Desejos e preferências à parte, o que o Ocidente precisa de entender com sobriedade é uma simples e dura realidade: a Rússia tem o maior arsenal nuclear do mundo e não vai ser expulsa dos territórios ocupados. Isto não é defender os pontos de vista do Kremlin. É, mais uma vez, ser realista. Os crentes nos sonhos irrealizáveis podem esbracejar e espernear, mas isso não os vai livrar de ser confrontados com a realidade. Veremos a quem dará o tempo razão e cá estaremos então para conversar.

É fácil e é barato apelidar pessoas de antiocidentais ou antiamericanas, sem se explicar exatamente o que isso significa. Os EUA não são a clique liberal intervencionista que causou os acontecimentos de 2014, durante a Administração Obama, e que, após o interregno da Administração Trump, voltou a tomar as rédeas do poder em Washington e conduziu o Ocidente para o impasse em que nos encontramos. A presente Administração norte-americana não são os EUA.

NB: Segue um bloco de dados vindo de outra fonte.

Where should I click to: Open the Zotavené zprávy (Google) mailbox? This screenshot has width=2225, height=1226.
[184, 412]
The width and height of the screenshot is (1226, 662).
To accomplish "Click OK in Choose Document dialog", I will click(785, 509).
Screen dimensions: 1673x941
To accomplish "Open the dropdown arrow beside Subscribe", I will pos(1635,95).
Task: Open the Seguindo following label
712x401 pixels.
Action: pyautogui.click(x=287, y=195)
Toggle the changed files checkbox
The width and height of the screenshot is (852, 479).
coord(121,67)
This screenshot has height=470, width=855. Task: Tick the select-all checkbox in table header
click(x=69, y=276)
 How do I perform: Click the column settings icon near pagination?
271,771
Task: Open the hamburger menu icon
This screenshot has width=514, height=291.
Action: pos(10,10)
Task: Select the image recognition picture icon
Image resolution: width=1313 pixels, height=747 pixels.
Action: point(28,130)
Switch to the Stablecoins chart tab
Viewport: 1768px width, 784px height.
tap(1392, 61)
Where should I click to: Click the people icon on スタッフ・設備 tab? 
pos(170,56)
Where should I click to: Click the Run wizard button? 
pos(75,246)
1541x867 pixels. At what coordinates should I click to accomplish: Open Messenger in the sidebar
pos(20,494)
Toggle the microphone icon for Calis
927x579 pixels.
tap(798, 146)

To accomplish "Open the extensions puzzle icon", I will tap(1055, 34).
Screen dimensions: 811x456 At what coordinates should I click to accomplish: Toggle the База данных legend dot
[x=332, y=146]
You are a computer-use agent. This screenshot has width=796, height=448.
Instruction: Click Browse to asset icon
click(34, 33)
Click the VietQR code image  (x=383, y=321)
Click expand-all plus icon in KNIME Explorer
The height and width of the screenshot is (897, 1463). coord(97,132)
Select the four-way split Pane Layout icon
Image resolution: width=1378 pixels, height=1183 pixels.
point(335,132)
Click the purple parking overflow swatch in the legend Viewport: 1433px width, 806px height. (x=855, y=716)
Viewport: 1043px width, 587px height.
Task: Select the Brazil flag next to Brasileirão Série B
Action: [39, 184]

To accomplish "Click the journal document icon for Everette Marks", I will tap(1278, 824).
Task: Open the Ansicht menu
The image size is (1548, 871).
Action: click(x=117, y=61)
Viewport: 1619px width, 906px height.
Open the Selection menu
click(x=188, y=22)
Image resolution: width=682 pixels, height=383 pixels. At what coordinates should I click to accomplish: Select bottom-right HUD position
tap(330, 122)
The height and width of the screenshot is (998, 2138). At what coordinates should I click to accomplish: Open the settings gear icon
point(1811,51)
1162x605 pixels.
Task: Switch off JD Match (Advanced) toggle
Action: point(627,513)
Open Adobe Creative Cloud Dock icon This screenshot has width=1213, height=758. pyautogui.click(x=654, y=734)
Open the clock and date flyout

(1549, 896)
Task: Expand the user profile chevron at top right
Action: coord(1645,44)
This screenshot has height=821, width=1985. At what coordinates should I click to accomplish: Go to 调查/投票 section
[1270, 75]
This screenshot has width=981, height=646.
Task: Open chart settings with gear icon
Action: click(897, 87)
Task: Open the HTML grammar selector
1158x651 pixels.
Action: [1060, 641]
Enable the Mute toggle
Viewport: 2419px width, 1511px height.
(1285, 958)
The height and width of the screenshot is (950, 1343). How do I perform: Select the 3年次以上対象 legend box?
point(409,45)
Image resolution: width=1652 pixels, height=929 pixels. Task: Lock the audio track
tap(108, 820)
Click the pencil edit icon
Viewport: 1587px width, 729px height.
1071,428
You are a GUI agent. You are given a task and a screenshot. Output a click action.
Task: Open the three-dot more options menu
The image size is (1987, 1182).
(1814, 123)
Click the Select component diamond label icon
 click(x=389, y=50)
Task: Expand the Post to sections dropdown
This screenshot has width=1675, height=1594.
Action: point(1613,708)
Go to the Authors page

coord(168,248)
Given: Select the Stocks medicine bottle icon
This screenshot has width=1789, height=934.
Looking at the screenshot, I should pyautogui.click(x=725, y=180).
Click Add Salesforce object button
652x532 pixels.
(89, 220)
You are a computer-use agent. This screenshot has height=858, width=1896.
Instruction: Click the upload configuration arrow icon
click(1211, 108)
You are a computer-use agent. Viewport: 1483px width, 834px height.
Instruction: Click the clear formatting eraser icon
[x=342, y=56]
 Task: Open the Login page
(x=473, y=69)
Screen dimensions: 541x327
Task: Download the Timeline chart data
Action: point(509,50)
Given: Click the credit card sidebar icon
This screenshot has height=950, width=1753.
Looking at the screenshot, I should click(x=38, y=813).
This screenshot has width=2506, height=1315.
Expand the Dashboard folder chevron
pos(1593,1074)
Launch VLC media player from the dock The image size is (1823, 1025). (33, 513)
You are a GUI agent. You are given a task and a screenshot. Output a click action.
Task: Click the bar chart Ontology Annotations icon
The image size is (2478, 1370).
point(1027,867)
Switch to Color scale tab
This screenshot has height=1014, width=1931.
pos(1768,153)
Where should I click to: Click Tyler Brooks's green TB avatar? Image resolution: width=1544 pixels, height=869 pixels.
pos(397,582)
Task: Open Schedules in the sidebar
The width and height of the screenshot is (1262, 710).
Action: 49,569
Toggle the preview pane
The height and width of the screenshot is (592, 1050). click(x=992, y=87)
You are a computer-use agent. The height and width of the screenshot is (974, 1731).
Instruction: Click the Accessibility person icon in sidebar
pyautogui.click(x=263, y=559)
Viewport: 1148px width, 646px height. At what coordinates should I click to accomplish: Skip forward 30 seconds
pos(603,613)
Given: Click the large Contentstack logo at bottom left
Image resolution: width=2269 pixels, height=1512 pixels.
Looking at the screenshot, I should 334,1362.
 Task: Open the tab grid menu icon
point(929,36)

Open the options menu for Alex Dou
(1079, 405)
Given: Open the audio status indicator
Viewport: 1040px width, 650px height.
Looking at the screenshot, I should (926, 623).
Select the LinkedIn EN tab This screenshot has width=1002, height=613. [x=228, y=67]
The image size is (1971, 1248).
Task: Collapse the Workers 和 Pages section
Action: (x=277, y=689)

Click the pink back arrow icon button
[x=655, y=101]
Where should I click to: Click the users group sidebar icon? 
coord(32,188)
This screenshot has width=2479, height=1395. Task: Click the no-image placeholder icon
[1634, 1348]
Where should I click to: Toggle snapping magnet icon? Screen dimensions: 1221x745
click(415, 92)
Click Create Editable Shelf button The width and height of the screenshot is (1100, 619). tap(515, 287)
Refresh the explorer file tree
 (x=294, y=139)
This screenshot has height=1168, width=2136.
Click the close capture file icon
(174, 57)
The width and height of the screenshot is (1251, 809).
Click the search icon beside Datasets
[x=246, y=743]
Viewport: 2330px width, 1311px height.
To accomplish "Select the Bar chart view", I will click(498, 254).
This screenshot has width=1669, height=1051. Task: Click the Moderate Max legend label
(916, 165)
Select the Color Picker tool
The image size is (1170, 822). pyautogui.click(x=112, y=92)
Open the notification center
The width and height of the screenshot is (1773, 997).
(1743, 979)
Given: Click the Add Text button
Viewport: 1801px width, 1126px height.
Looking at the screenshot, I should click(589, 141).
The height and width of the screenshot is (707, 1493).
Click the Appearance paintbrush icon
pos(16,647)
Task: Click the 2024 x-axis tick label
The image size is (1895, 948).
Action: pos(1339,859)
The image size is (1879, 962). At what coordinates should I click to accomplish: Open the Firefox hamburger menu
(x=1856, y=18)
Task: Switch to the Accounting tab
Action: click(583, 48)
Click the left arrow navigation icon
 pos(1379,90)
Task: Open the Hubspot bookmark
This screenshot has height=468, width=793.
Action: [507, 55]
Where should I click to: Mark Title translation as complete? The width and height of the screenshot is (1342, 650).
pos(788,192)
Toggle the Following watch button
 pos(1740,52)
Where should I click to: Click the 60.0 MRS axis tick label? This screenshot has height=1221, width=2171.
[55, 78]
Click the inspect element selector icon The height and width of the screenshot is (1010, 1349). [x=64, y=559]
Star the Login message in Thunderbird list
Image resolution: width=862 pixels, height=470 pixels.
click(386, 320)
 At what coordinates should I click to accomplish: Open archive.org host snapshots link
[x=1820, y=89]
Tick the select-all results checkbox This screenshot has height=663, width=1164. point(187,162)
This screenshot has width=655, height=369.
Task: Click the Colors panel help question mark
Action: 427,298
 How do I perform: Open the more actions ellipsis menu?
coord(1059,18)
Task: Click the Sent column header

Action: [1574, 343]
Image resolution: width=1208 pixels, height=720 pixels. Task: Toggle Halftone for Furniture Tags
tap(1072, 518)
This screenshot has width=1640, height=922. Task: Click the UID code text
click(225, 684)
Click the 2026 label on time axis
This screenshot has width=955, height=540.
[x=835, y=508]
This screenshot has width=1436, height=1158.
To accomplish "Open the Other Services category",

Tudo isto é “demasiado andamento” para RC, incapaz como é de perceber a complexidade e as nuances explanadas. Para ele, distinguir o neorrealismo do putinismo, independentemente do que isso seja, é um exercício egregio. Nem com giz, um quadro preto, uma garrafa de tinto e uma noite de trabalho atingirá o que se pretende dizer. Não perderei o meu tempo a explicar-lhe a falta de senso nas salganhadas mentais em que se envolve (putinismo, leninismo, marxismo, bakuninismo, etc.), pela simples razão que RC é incapaz de avaliar a informação neutralmente. As suas avaliações são sempre condicionadas por um filtro cognitivo que lhes atribui significado em função de conclusões pré-determinadas. Por isso, não será exagerado afirmar que RC vive numa bolha, numa realidade virtual em que quem não concorde com ele é putinista e comuna, conseguindo no seu imaginário a perfeita quadratura do círculo.

Discutir com ignorantes acaba sempre mal, e esta resposta forçada e indesejada à incontinência de RC termina aqui. Confabulando, dizia-me um conhecido tenente-coronel lá no Regimento de Comandos com razão: “Branco, nunca tente ensinar um porco a cantar. O porco não aprende, você fica rouco, e no fim nem sequer lhe agradece.” RC seria mais preciso se, em vez de Coronel Comando, se identificasse como Coronel DFA Comando. Assim, não enganava ninguém. Com tamanho apego à causa ucraniana, não entendo como é que não está já nas terras do Kievan Rus de arma na mão, na linha da frente, a combater pela nossa salvação.